NACCHO has been monitoring MERS during the past year and a half, Herrmann said. As a result, NACCHO has provided information about the emerging virus to city and county health departments to help them better prepare and understand what the implications would be when the virus made its way to the U.S. Local health departments have been looking at how they have responded to other emerging infectious diseases, such as SARS and the H1N1 flu virus, to make sure they have the capacity to deal with a MERS case, Herrmann said.
NACCHO, the Association of State and Territorial Health Officials, the Association of Public Health Laboratories and the Council of State and Territorial Epidemiologists were designated as official liaisons to CDC’s Emergency Operations Center and regularly share information, said Jim Blumenstock, MA, ASTHO’s chief program officer of public health practice.
“There were no surprises,” Blumenstock told The Nation’s Health. “There were no gaps in knowledge or information sharing. It was forward leaning and very effective. We got into a nice rhythm real soon.”
As of June, neither the case in Indiana or Florida had spread to members of the patients’ households nor the health workers who treated them, CDC said. The Indiana man was cleared to leave the hospital on May 9, VanNess said. The Florida patient was discharged from the hospital, according to a May 19 statement from the state’s Department of Health. A third suspected U.S. case, linked to the Indiana patient and reported in May, turned out to be negative, CDC said.
Readiness hindered by cuts to budgets
While the public health community was prepared to handle the first U.S. cases of MERS, concerns remain about whether the nation can handle a widespread outbreak.
Those concerns are rooted in the fact that public health funding has taken multiple blows on federal, state and local funding levels in recent years.
In particular, the Division of State and Local Readiness in CDC’s Office of Public Health Preparedness and Response has seen a decrease of $86 million since fiscal year 2010, and the Department of Health and Human Services’ Hospital Preparedness Program has lost $165 million over the same four-year period. The programs assist health departments and hospitals achieve the capacity and capabilities to handle public health emergencies such as natural disasters, acts of terrorism and infectious disease outbreaks.

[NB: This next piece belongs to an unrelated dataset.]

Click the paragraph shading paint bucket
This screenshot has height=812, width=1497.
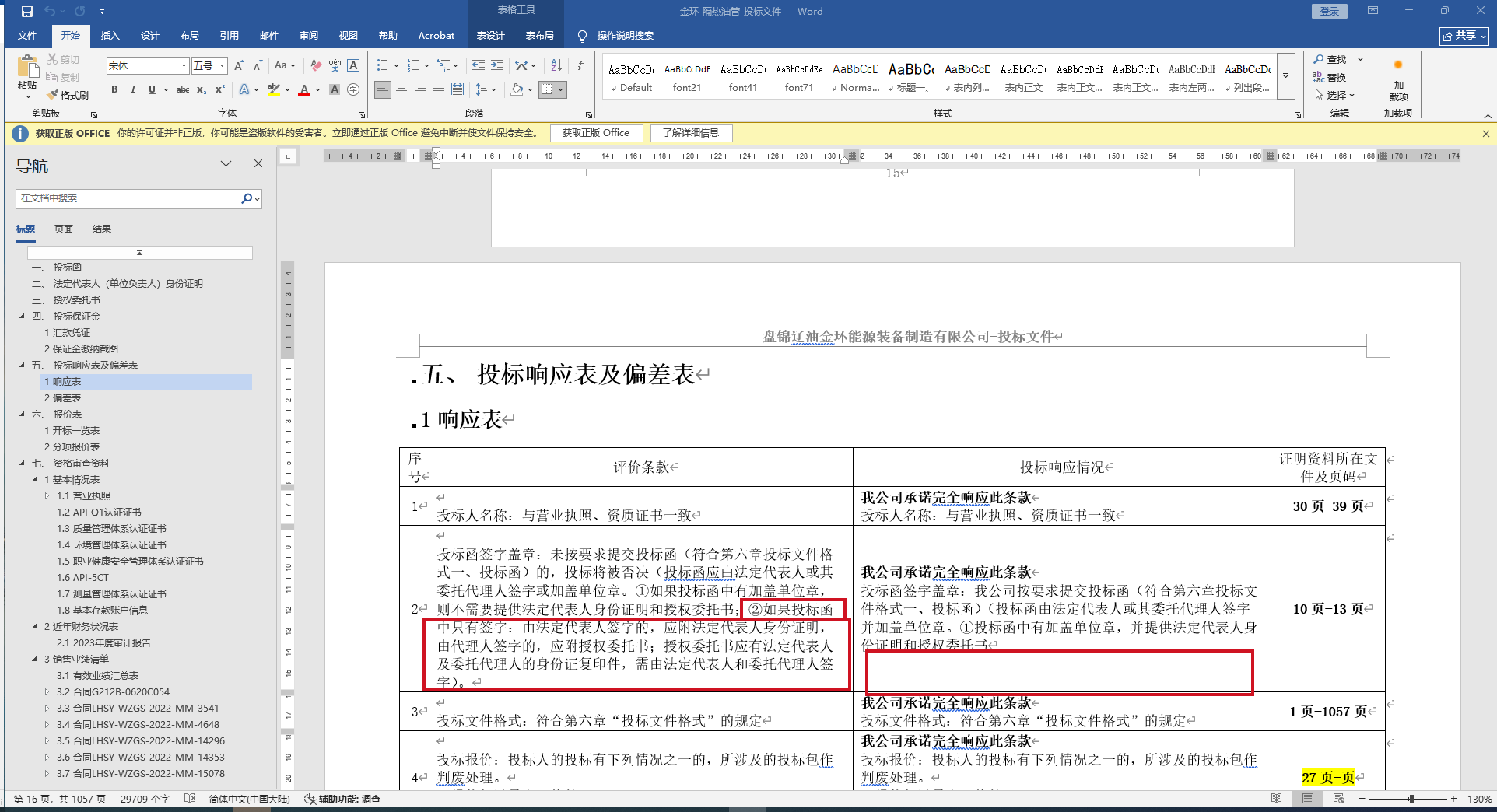tap(517, 89)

At the federal level, public health preparedness and response funding under CDC would be cut by $54 million under President Barack Obama’s proposed fiscal year 2015 budget.
Blumenstock said that while he is pleased with the public health response to MERS, he is still concerned about the impact of the funding cuts, especially with the need to manage multiple threats at the same time, such as a foodborne disease outbreak.

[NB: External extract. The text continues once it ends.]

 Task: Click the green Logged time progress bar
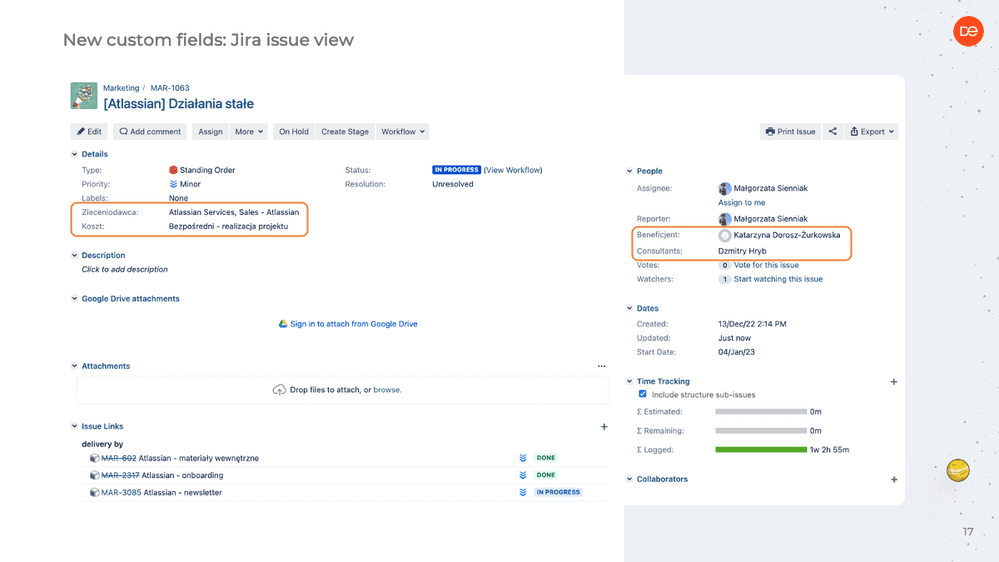tap(761, 450)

“Not to diminish the level of efforts, but you’re only talking about two cases that were imported from another country,” Blumenstock said. “What if we get more imported cases or there’s a strong indication that it’s being transported from person to person on our mainland? That changes the complexity of investigation and response.”
Capacity at the community level is also a concern. From 2008 to 2013, more than 48,000 local health department jobs have been lost either through layoffs or attrition, according to an April NACCHO report. More than a quarter of all local health departments reported budget cuts in the current fiscal year, the report said.
“In small communities, the person at the local health department working to make sure kids are vaccinated for school might also make sure restaurant food and water supplies are safe, and they can also be the person responsible for tracking MERS,” said Karl Moeller, MPA, executive director of the Campaign for Public Health Foundation. “If that health department had five or 10 people a few years ago and now they have four or five, how can they be as prepared as they were before?”